1. Further focus my energy on a smaller group of friends. This means narrowing my online circles as well as real life. I just don’t have the energy or the time; I can’t help or support everyone. HRH has already begun doing this in his own way. It’s not that I don’t like certain people with whom I’m easing myself out of a closer sphere of interaction; it’s mostly that I can see there are people who end up causing me exhaustion both mental and emotional, whether I enjoy interacting with them or not (and that covers both online and/or off).

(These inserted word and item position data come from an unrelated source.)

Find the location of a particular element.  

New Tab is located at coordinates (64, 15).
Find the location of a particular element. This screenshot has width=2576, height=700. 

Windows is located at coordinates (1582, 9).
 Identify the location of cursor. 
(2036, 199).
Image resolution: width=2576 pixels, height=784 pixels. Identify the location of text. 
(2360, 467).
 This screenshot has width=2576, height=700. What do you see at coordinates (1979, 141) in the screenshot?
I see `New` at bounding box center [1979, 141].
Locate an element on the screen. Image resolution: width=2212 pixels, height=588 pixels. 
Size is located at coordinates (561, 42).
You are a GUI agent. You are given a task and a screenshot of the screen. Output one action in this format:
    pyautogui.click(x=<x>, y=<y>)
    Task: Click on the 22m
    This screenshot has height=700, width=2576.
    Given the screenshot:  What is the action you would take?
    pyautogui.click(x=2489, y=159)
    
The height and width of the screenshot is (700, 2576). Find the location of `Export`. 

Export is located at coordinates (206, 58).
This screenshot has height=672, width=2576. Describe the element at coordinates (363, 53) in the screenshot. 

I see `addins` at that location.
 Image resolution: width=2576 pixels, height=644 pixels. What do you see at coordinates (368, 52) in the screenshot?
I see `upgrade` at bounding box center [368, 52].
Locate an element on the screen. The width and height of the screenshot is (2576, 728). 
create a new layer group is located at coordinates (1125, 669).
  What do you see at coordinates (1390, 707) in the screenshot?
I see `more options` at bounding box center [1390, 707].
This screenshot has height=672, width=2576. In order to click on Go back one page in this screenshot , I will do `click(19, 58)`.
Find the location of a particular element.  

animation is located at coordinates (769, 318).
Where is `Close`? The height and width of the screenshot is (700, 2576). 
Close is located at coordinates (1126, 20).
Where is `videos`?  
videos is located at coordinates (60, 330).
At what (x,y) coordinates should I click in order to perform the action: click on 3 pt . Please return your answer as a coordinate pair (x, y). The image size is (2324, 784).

2. Focus on my spinning. I going to let this be my relaxing thing for the year, and I’m not going to worry about using what I spin. A couple of months ago I decided that in early 2010 I’d open an Etsy shop and list stuff there as I spin it, and hey, if it sells, then I recoup the money for the fibre and some of the time, and I get to do more. It’s the process I love, not the product to be used for a specific project of mine. (Actually, I do love the product; I adore looking at skeins of yarn I’ve spun, and petting them, too. I just don’t want to be saddled with piles of them that I’ll never use.)

In Summary:

If I had to assign a value to 2009, I’d say that again, it’s been an overall good year. Watching the boy grow and develop in leaps and bounds (if one more person tells me that he’s ahead of his peer group in language, social, and physical terms I may pull my hair out) has been fabulous. HRH got his permanency, which means barring humungous disaster, we’ll be okay for the next twenty-five years as pertains to his career. We’re looking at a move to the south shore in 2010 as well, to be closer to HRH’s job and the boy’s kindergarten. I hate moving, but I’m actually looking forward to this because eof what it means to us.